My sister, Jeanne, enjoys my blog and recently shared with me her own experience with how a four year old takes language literally. This is her story in her own words:
Years ago, I worked at the Vallejo Home in Sonoma State Historic Park in California. One of my favorite groups to visit was a preschool group. I looked forward to their annual visit. The children would walk the 1/4 mile from the town square. I could see them coming, two-by-two, on the paved path across the field in front of Vallejo Home. I would be wearing the big hoop-skirted blue dress waiting to greet them to give them a tour of General Mariano Guadalupe Vallejo’s home.
In the courtyard before going inside, I loved to say we would be going through a time tunnel when we stepped through the front door. We would finish the tour going out and up to the reservoir built just above the home to capture the spring water as the water source. The General named his home in Latin “Lachyrma Montis,” meaning “tears of the mountain.”
As we ended the tour coming down the stone stairs, I saw a teacher trying to comfort a child who had started crying. The teacher came over to me with the child. I got down to the child’s height and asked, “What’s happened?”

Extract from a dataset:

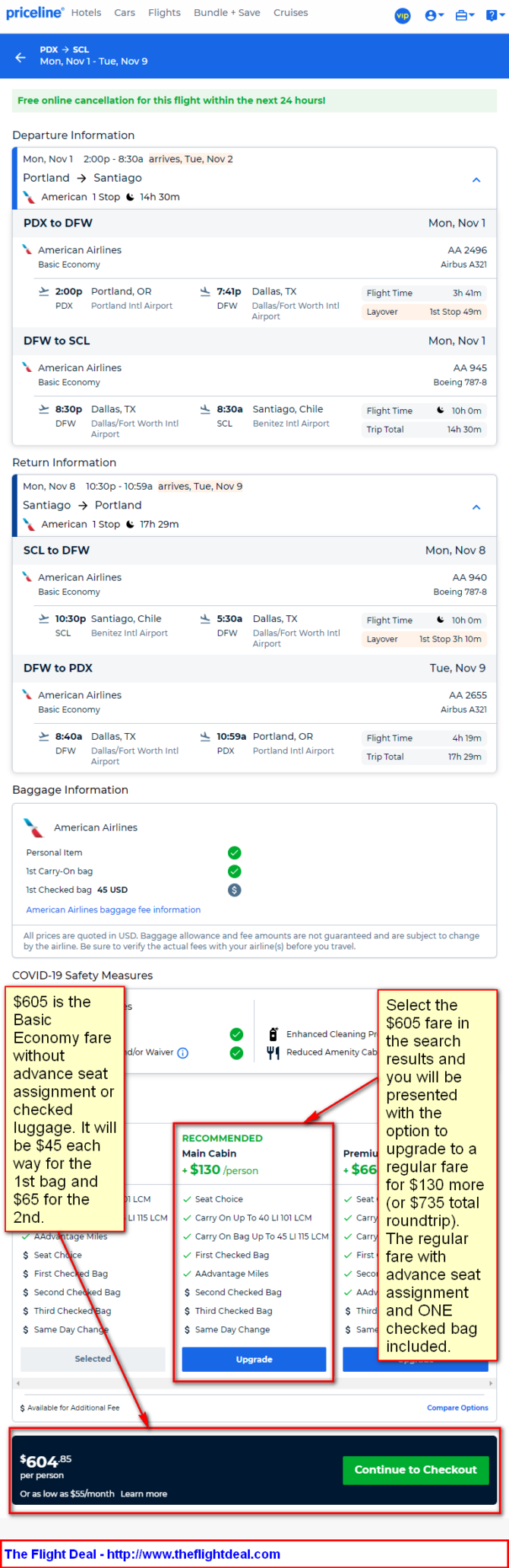Click the help question mark icon

494,15
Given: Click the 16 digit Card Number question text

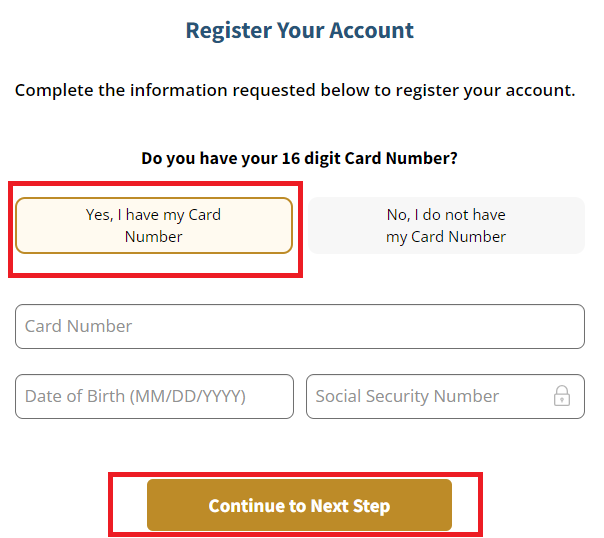Looking at the screenshot, I should tap(300, 158).
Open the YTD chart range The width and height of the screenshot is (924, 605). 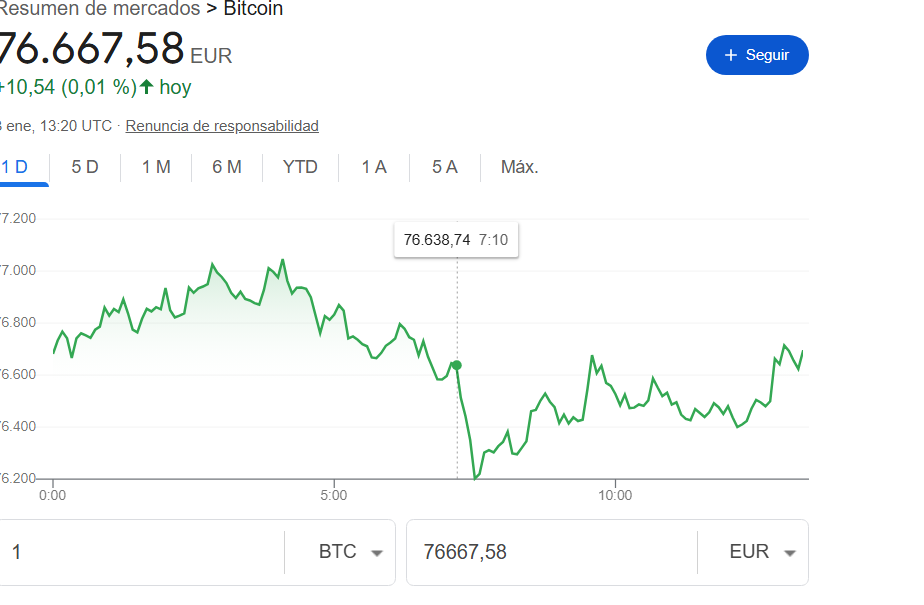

The child’s teacher said the child missed going through “the tunnel!” That day I learned that every word said to the preschool children was taken literally!
How did we stop the child’s crying? Thinking quickly, I gathered up the children and said we were going back up the stairs to the reservoir to see the tunnel in case they missed it. Fortunately, the old vining roses growing along the walkway made an arch over it. The teachers and I made sure all the children looked up as they walked through this “tunnel!” No more tears. And a very humble tour guide who learned a valuable lesson about communicating with four year olds!
Theresa’s note: I love how Jeanne thought on her feet and made her mind think literally like a four year old does! Her quick thinking changed the abstract “time tunnel” into a literal physical “tunnel” for the children to observe and remember.
So often in my preschool class, I find myself changing my language to speak literally with images that children can clearly understand.